> [EXERCISE PROMPT]: Rewrite the records from the start through the line containing "next-button-label: 다음 is", inclusive, with "screenshot" replaced by "image" and everything else left unchanged. Leave the pictures out of your answer.

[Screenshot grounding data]
──────────────────────────────
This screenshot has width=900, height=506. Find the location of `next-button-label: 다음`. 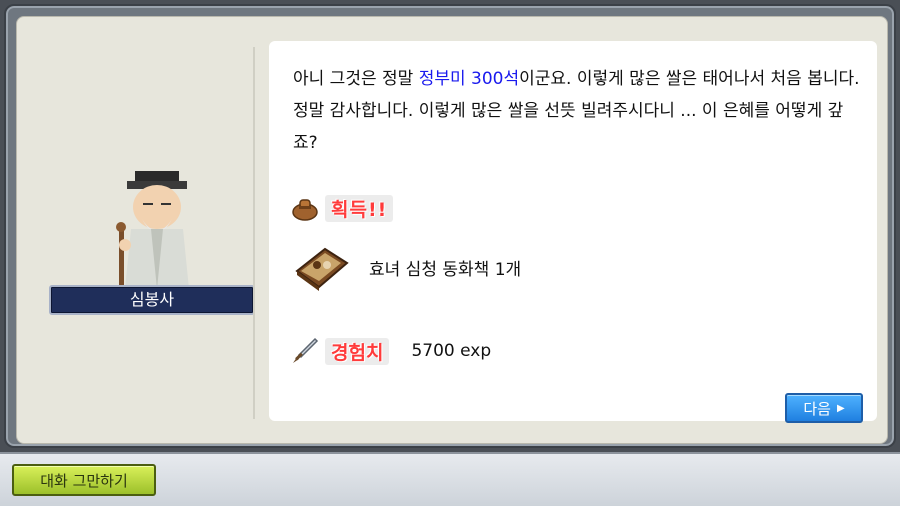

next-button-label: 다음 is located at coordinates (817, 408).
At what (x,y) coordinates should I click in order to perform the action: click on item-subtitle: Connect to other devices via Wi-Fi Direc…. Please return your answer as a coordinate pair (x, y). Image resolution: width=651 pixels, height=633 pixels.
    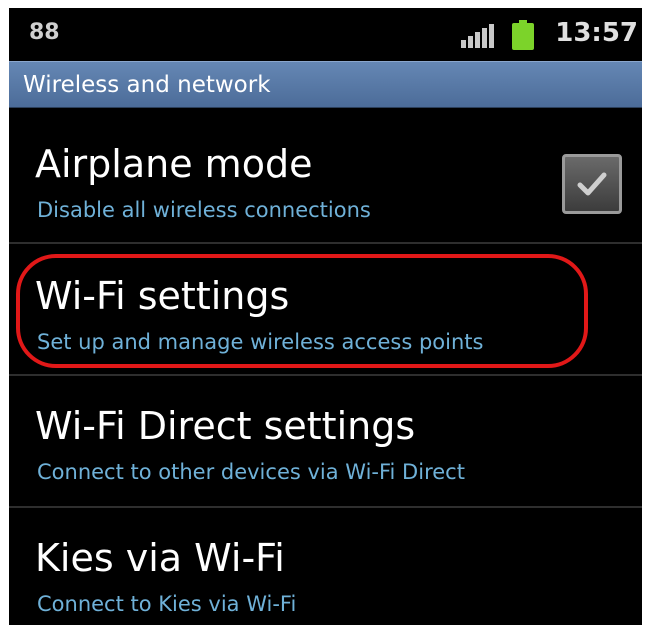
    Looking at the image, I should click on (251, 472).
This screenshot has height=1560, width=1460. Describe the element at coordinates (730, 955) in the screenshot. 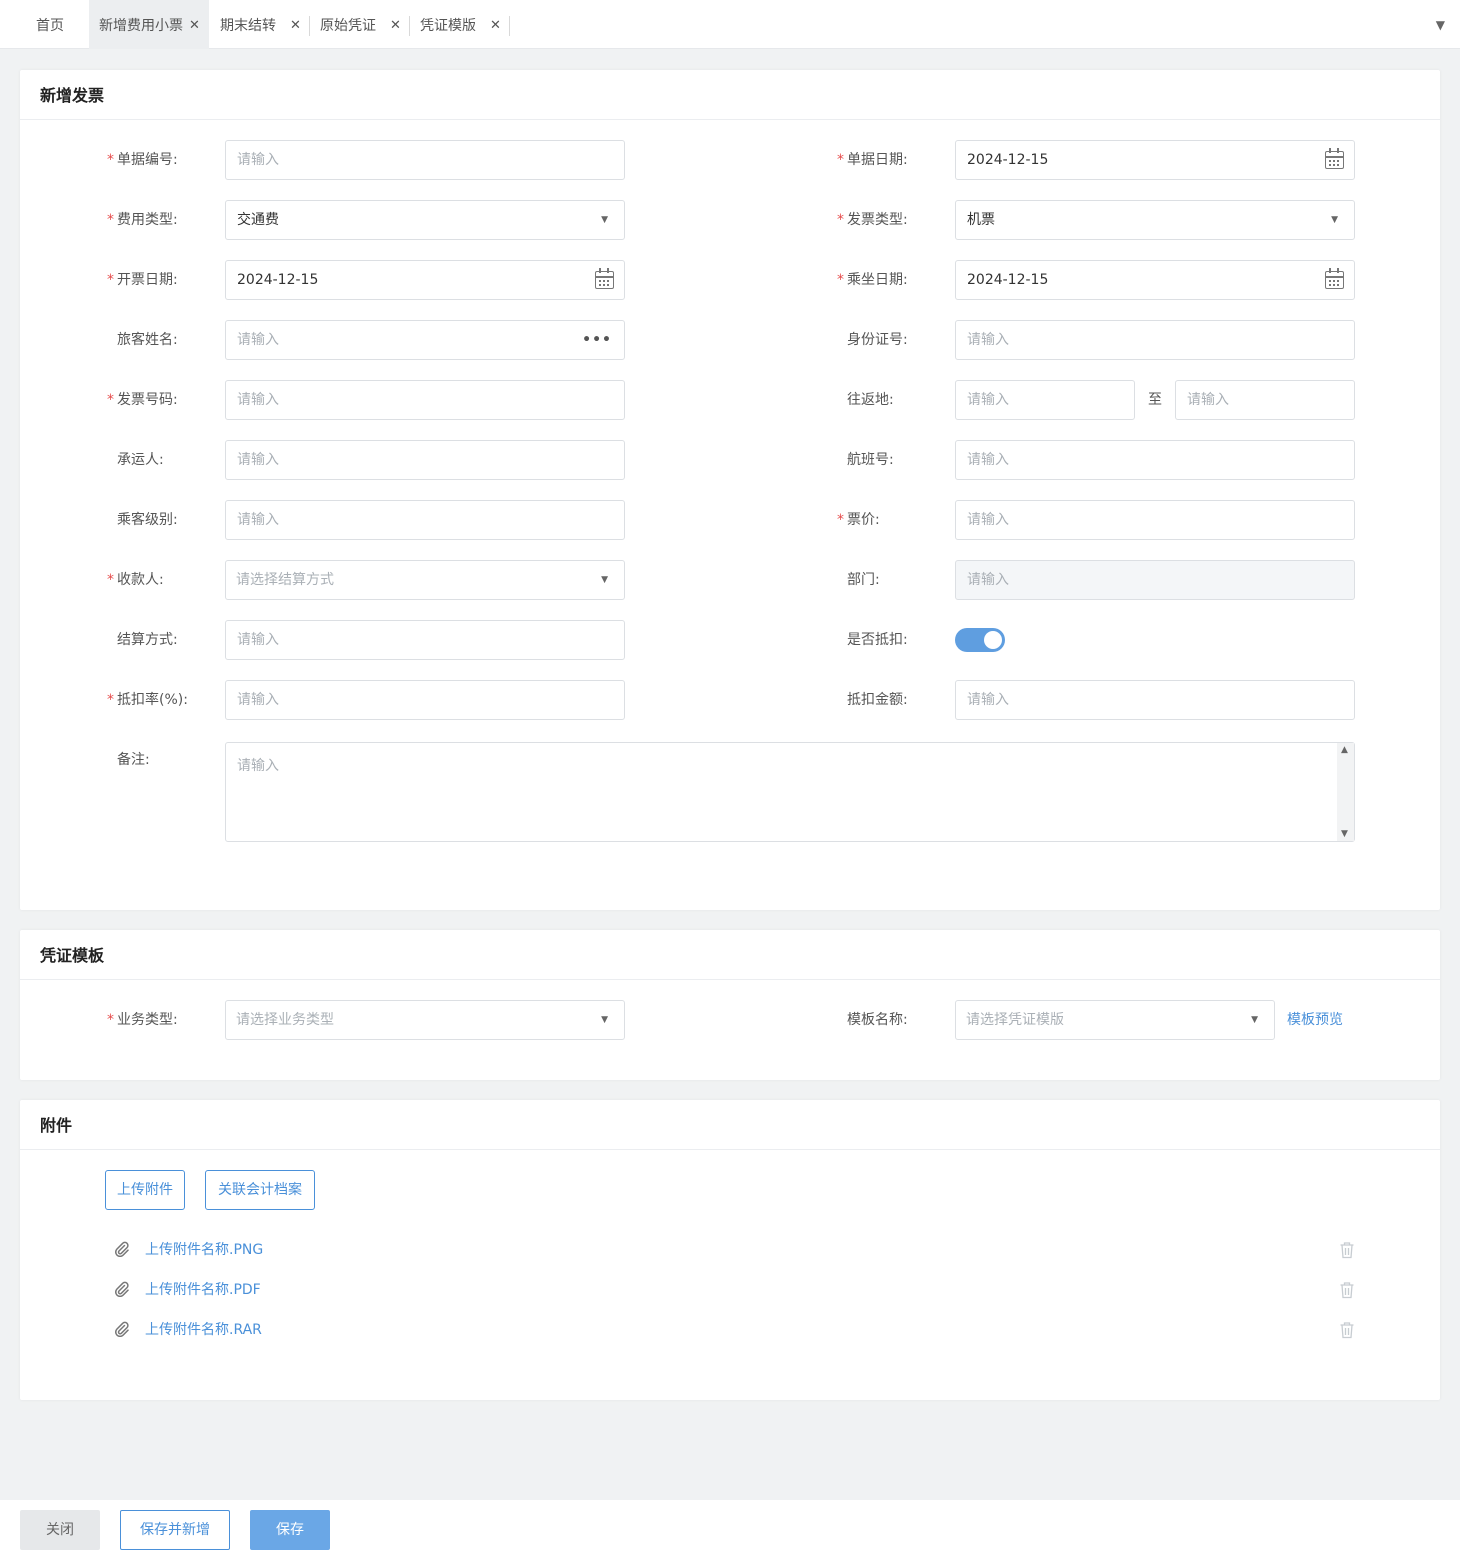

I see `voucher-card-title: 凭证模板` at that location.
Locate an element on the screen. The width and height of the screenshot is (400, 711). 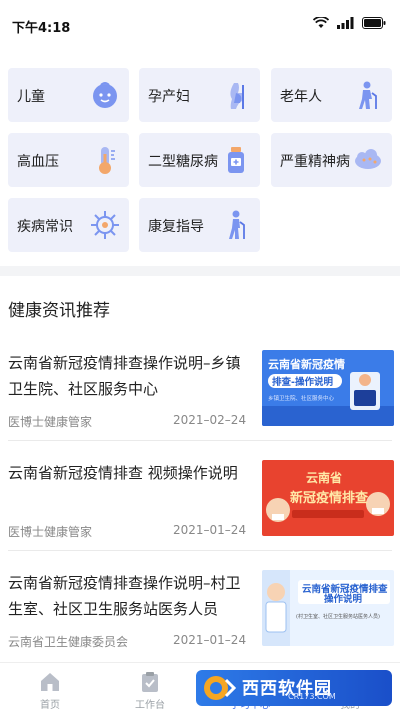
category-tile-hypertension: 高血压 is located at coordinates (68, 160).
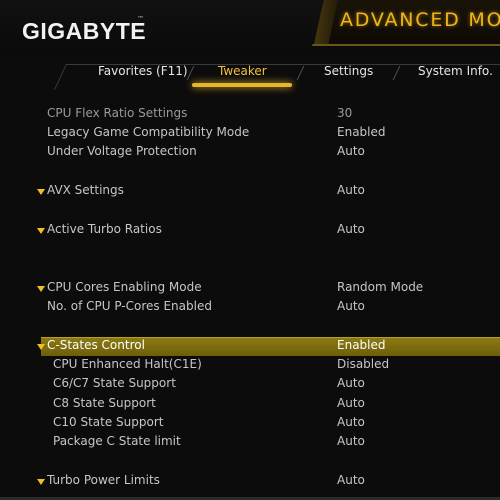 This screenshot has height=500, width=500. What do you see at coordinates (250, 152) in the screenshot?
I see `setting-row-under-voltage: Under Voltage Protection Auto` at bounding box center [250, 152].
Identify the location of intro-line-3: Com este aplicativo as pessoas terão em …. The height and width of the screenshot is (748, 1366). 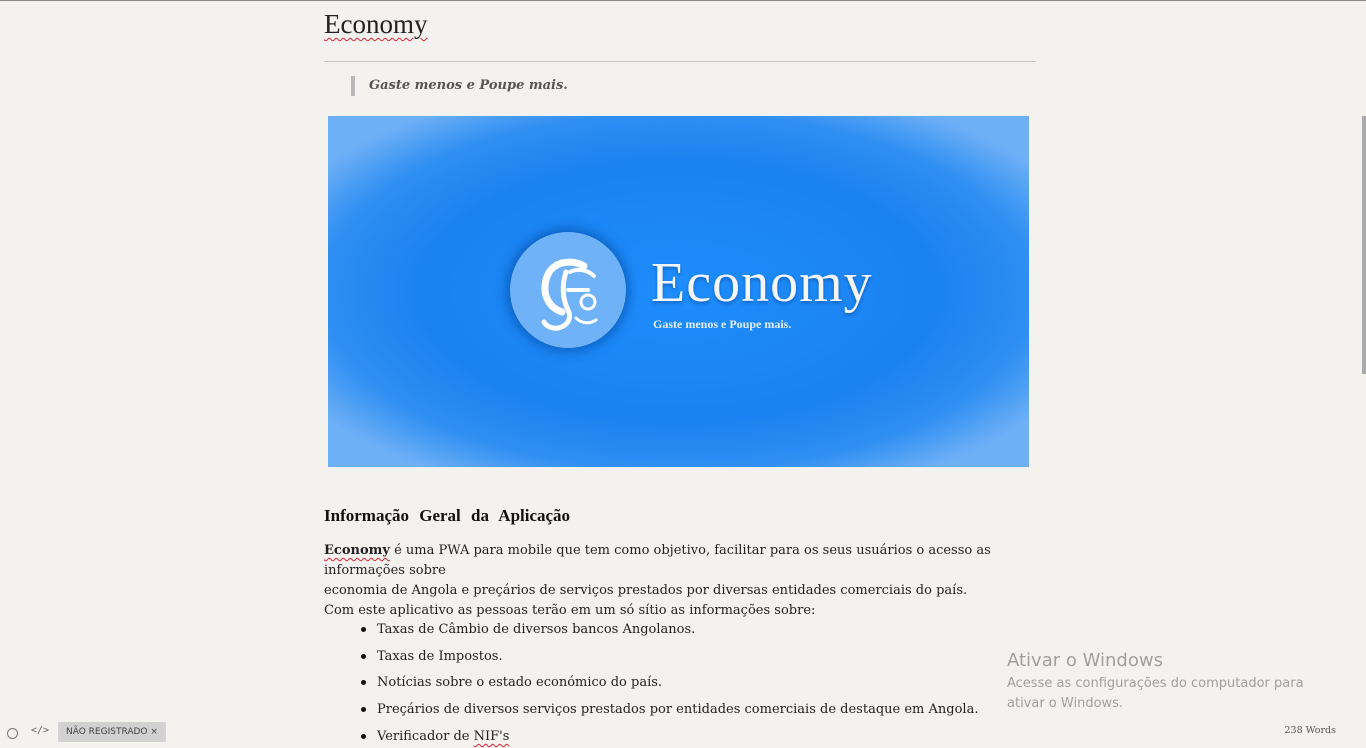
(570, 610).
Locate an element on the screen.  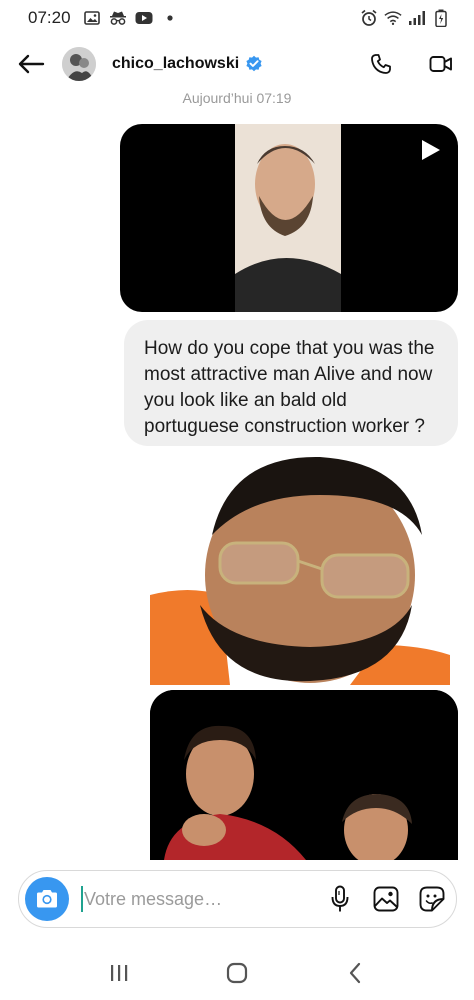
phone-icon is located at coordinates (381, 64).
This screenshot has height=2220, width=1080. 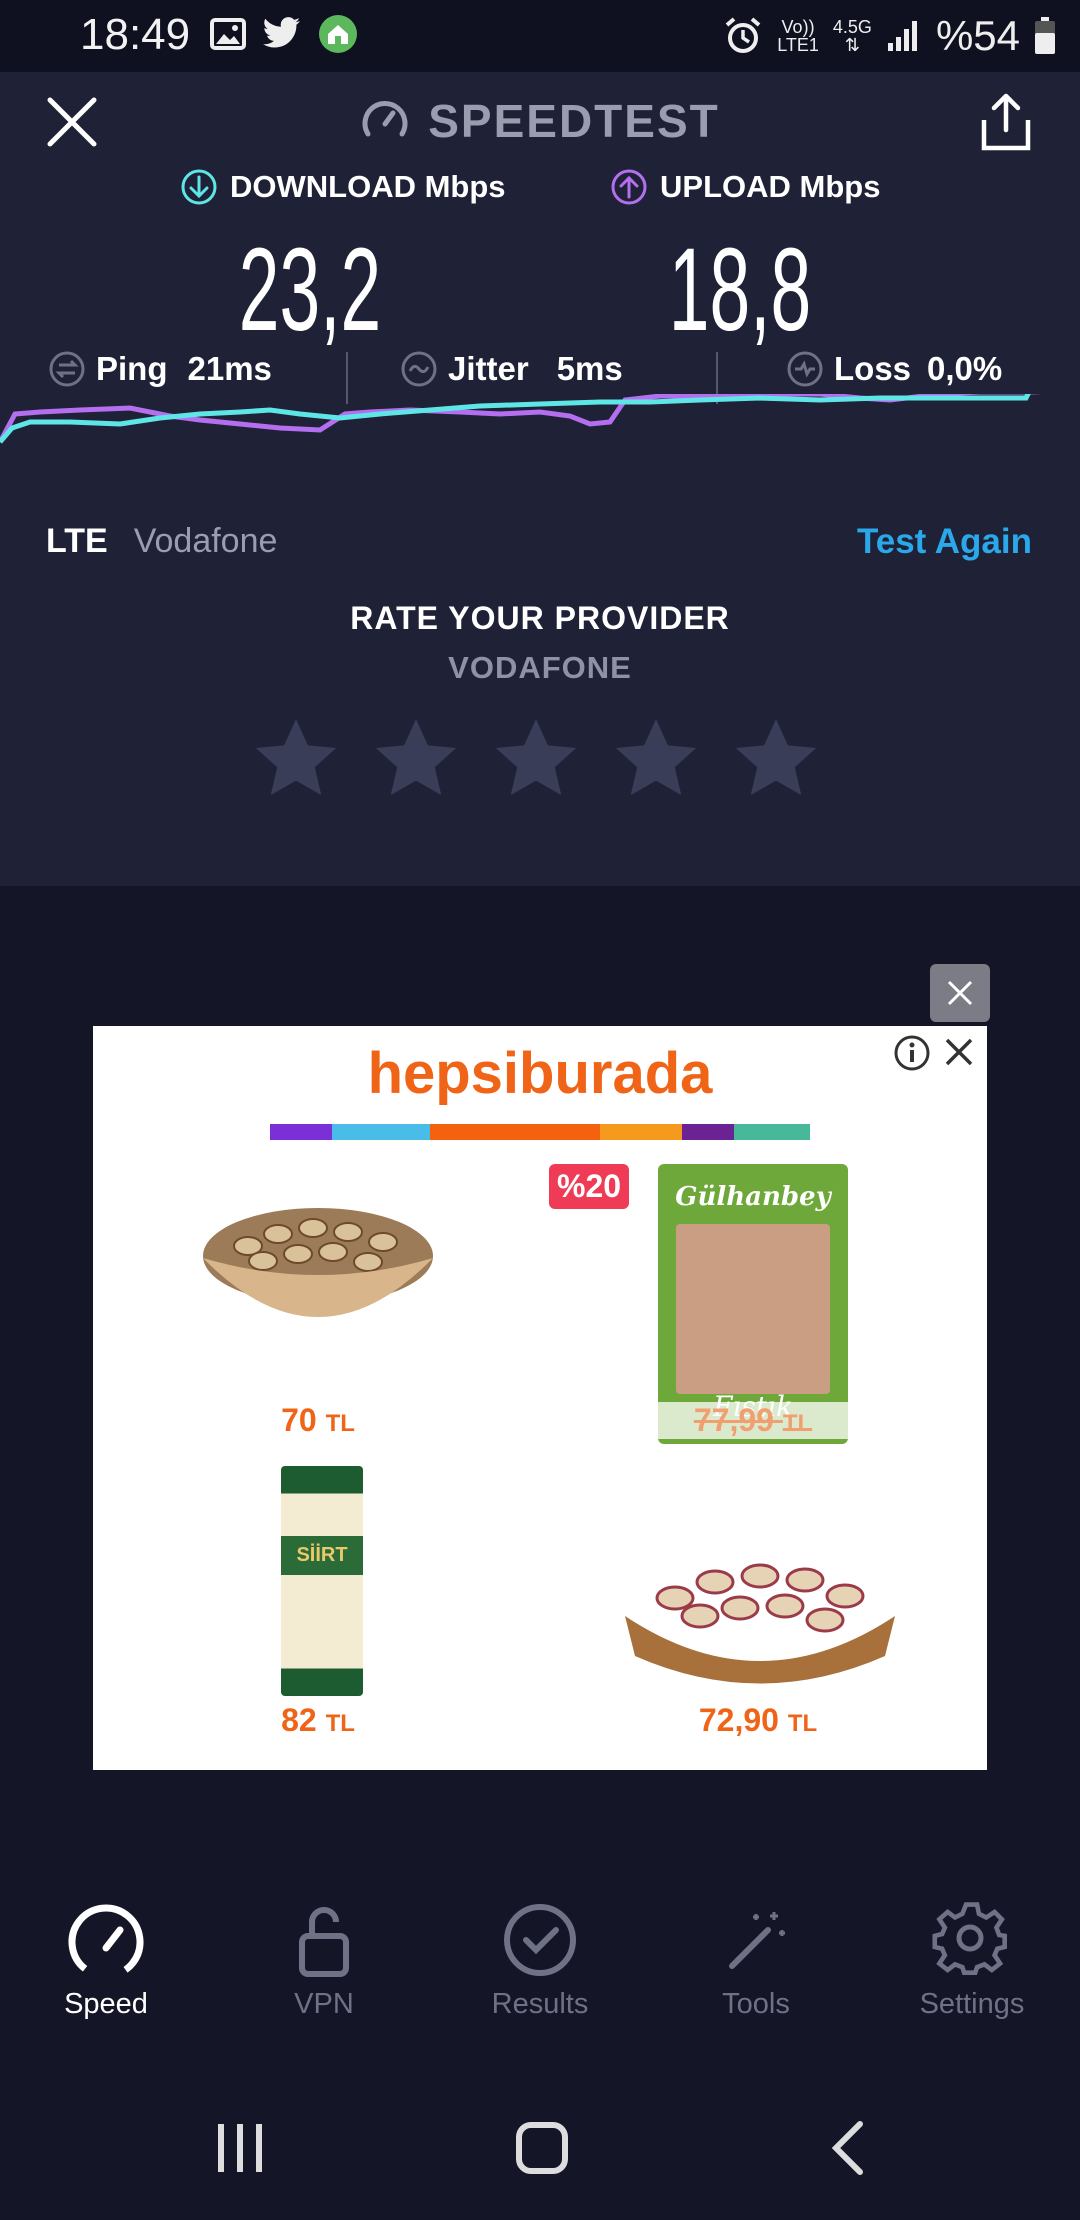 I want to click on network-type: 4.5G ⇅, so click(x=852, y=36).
──────────────────────────────
> [TASK OUTPUT]:
This image has width=900, height=506. Find the location of `next-button-label: 다음`. 

next-button-label: 다음 is located at coordinates (817, 408).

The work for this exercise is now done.